I dati mostrano situazioni molto diverse a seconda delle aree geografiche. In Cina si prevede una crescita delle vendite di veicoli leggeri molto contenuta (+0,6% nel 2024 e +0,4% nel 2025), trainata soprattutto dal mercato dei veicoli elettrici, ovvero a batteria (Bev) e ibridi plug-in (Phev). Il calo della fiducia dei consumatori e la debolezza della domanda interna hanno determinato un calo complessivo delle vendite del 2,4% già nei primi nove mesi del 2024. Anche in Europa il ritmo di crescita delle vendite sta rallentando: dopo un promettente +1,7% nei primi otto mesi del 2024, si prevede un aumento complessivo dell’1% per l’intero anno e dell’1,5% nel 2025.

Negli Stati Uniti, il secondo e terzo trimestre del 2024 hanno registrato una flessione nelle vendite di veicoli leggeri, con un calo del 2% nel terzo trimestre rispetto all’anno precedente. Le previsioni per il 2024 sono state limate al ribasso, passando da 15,9 a 15,7 milioni di unità. Il rallentamento è attribuibile a fattori come la «ridotta accessibilità economica dei veicoli» (prezzi) e un «mercato del lavoro meno dinamico».

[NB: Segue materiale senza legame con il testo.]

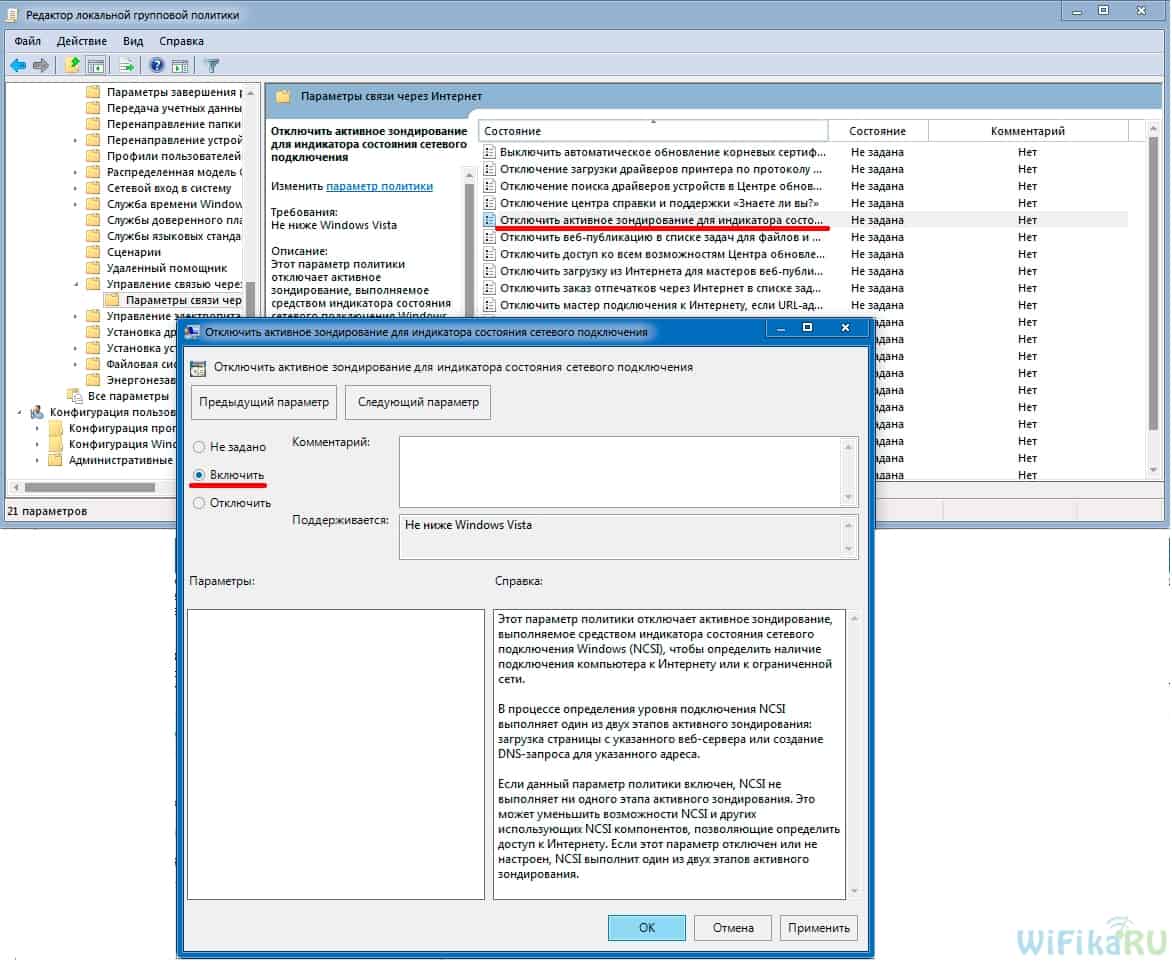Toggle console tree pane toolbar icon

[96, 66]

Tra i grandi gruppi Moody’s segnala Volkswagen (A3 negativo) alle prese con una fase di profonda ristrutturazione, Bmw con i problemi dei richiami dovuti a problemi ai freni (A2 stabile) e consegne in calo ed elevate scorte (per basse vendite) negli Stati Uniti per Stellantis (Baa1 negativo).

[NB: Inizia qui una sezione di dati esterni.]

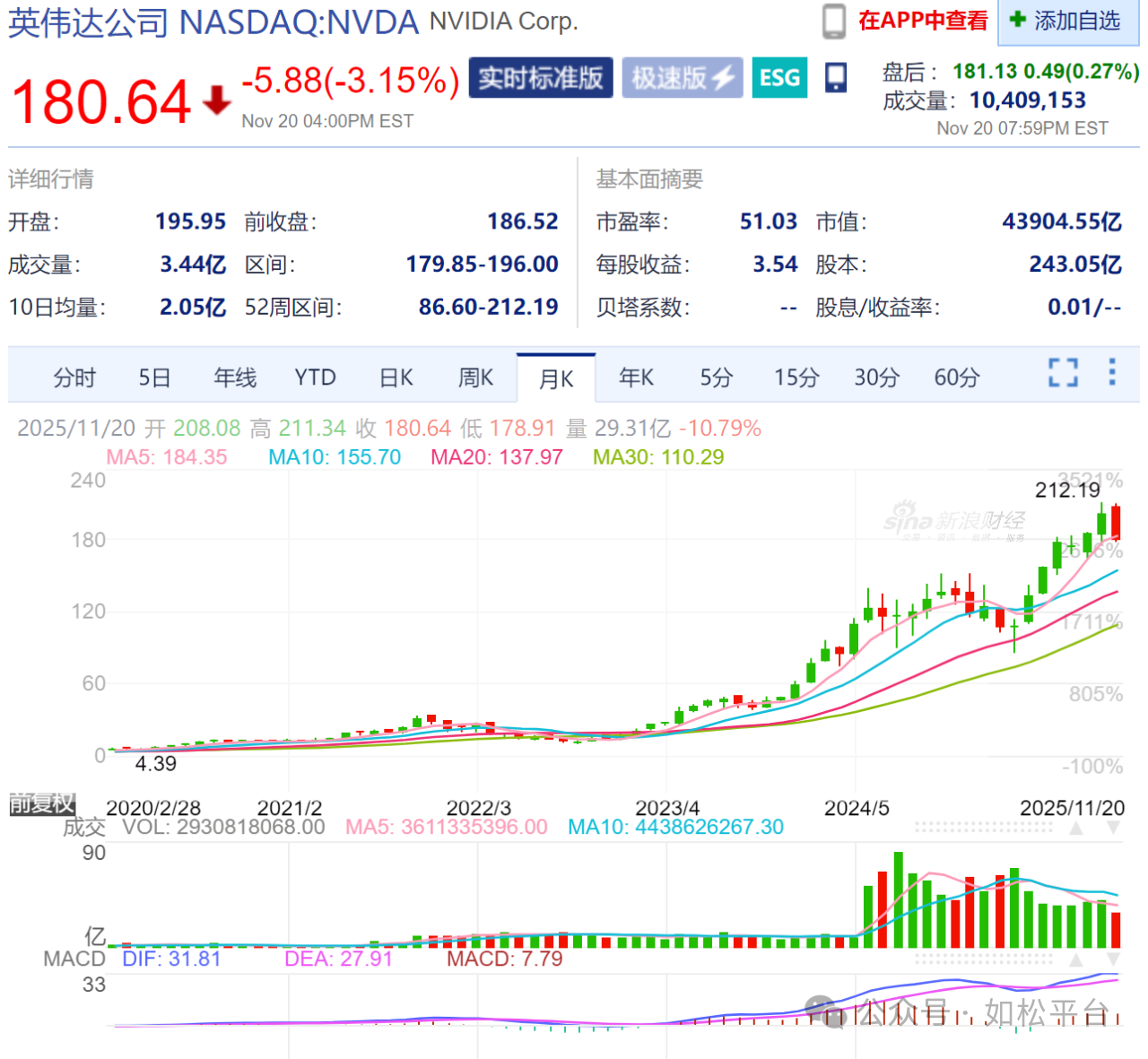Switch to the 分时 chart tab

(74, 378)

Previsioni per il medio termine

Guardando al futuro, le prospettive a medio termine restano incerte. Per il 2025 si prevede un lieve aumento dei volumi, ma i margini di profitto non dovrebbero recuperare significativamente, secondo Moody’s. La pressione sui prezzi, legata anche alla necessità di smaltire l’inventario accumulato, soprattutto negli Stati Uniti e in Europa, continuerà a gravare sui bilanci delle case automobilistiche. In Europa, il settore dovrà inoltre far fronte alle rigide normative sulle emissioni, che potrebbero richiedere ulteriori sconti sui veicoli elettrici, ma che soprattutto potrebbero costare forti tagli di produzione dei veicoli termici per ottenere flotte con un mix necessario a soddisfare gli obiettivi più severi di emissioni di CO2 fissati da Bruxelles già dal 2025. In alternativa, multe stimate nell’ordine dei 15 miliardi di euro dall’associazione produttori europei (Acea).

Che cosa prepara la Commissione europea

Proprio ieri è emersa, secondo indiscrezioni riportate dal Financial Times, l’intenzione della Commissione europea di non derogare dagli obiettivi di stop alla vendita dei motori a combustione interna dal 2035, nonostante le pressioni di alcuni governi (tra i quali l’Italia, che chiede flessibilità) e Acea, ma soprattutto delle case tedesche, preoccupate dalla concorrenza sui prezzi delle auto elettriche dei brand cinesi (oggetto di maggiori dazi, peraltro, proprio da parte della Commissione). La tesi sostenuta a Bruxelles (secondo quanto riportato dal FT) in particolare dal commissario al clima, l’austriaco Wopke Hoekstra, è che se l’industria automobilistica europea esitasse nell’accettare la sfida industriale e tecnologica, rinuncerebbe a rafforzarsi sul piano della competitività, oltretutto togliendo certezze agli investitori e agli stessi produttori.